Written problem
Rewrite the items below with every instance of "Image resolution" replaced by "Screen resolution", keeping everything else unchanged.

Source records
== == ==

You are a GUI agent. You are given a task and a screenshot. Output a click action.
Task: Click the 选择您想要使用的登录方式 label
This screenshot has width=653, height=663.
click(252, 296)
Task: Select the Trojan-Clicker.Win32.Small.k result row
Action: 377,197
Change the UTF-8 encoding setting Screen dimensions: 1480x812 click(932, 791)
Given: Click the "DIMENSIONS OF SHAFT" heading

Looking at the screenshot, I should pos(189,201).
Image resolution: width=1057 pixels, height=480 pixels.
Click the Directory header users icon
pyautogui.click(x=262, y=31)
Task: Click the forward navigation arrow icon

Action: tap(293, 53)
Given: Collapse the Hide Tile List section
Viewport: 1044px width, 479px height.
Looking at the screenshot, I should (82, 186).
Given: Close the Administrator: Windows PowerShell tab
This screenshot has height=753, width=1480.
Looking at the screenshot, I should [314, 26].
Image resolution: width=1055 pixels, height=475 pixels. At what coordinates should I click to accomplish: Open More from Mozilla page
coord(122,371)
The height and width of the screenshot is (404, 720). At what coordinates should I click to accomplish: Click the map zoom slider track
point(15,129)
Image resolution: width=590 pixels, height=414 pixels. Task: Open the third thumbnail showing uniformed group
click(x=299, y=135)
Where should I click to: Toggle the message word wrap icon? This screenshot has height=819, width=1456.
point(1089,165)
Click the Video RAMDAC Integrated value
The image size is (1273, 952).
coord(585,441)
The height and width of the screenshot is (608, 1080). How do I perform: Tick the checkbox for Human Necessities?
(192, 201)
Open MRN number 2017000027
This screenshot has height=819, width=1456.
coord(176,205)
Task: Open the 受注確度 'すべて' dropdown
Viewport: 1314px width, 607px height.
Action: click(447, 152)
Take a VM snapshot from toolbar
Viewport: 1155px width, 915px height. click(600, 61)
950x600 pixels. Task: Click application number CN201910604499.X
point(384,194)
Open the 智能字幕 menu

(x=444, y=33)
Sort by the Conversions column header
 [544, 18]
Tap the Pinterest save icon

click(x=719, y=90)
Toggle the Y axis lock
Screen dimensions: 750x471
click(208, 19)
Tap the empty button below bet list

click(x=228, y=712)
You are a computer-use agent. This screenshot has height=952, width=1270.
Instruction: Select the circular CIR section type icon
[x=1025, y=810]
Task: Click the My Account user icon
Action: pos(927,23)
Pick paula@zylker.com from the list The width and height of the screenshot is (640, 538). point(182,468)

== == ==

The solution
You are a GUI agent. You are given a task and a screenshot. Output a click action.
Task: Click the 选择您想要使用的登录方式 label
This screenshot has width=653, height=663.
click(252, 296)
Task: Select the Trojan-Clicker.Win32.Small.k result row
Action: 377,197
Change the UTF-8 encoding setting Screen dimensions: 1480x812 click(932, 791)
Given: Click the "DIMENSIONS OF SHAFT" heading

Looking at the screenshot, I should pos(189,201).
Screen resolution: width=1057 pixels, height=480 pixels.
Click the Directory header users icon
pyautogui.click(x=262, y=31)
Task: Click the forward navigation arrow icon

Action: tap(293, 53)
Given: Collapse the Hide Tile List section
Viewport: 1044px width, 479px height.
Looking at the screenshot, I should (82, 186).
Given: Close the Administrator: Windows PowerShell tab
This screenshot has height=753, width=1480.
Looking at the screenshot, I should [314, 26].
Screen resolution: width=1055 pixels, height=475 pixels. At what coordinates should I click to accomplish: Open More from Mozilla page
coord(122,371)
The height and width of the screenshot is (404, 720). At what coordinates should I click to accomplish: Click the map zoom slider track
point(15,129)
Screen resolution: width=590 pixels, height=414 pixels. Task: Open the third thumbnail showing uniformed group
click(x=299, y=135)
Where should I click to: Toggle the message word wrap icon? This screenshot has height=819, width=1456.
point(1089,165)
Click the Video RAMDAC Integrated value
The image size is (1273, 952).
coord(585,441)
The height and width of the screenshot is (608, 1080). How do I perform: Tick the checkbox for Human Necessities?
(192, 201)
Open MRN number 2017000027
This screenshot has height=819, width=1456.
coord(176,205)
Task: Open the 受注確度 'すべて' dropdown
Viewport: 1314px width, 607px height.
Action: click(447, 152)
Take a VM snapshot from toolbar
Viewport: 1155px width, 915px height. click(600, 61)
950x600 pixels. Task: Click application number CN201910604499.X
point(384,194)
Open the 智能字幕 menu

(x=444, y=33)
Sort by the Conversions column header
 [544, 18]
Tap the Pinterest save icon

click(x=719, y=90)
Toggle the Y axis lock
Screen dimensions: 750x471
click(208, 19)
Tap the empty button below bet list

click(x=228, y=712)
You are a computer-use agent. This screenshot has height=952, width=1270.
Instruction: Select the circular CIR section type icon
[x=1025, y=810]
Task: Click the My Account user icon
Action: pos(927,23)
Pick paula@zylker.com from the list The width and height of the screenshot is (640, 538). point(182,468)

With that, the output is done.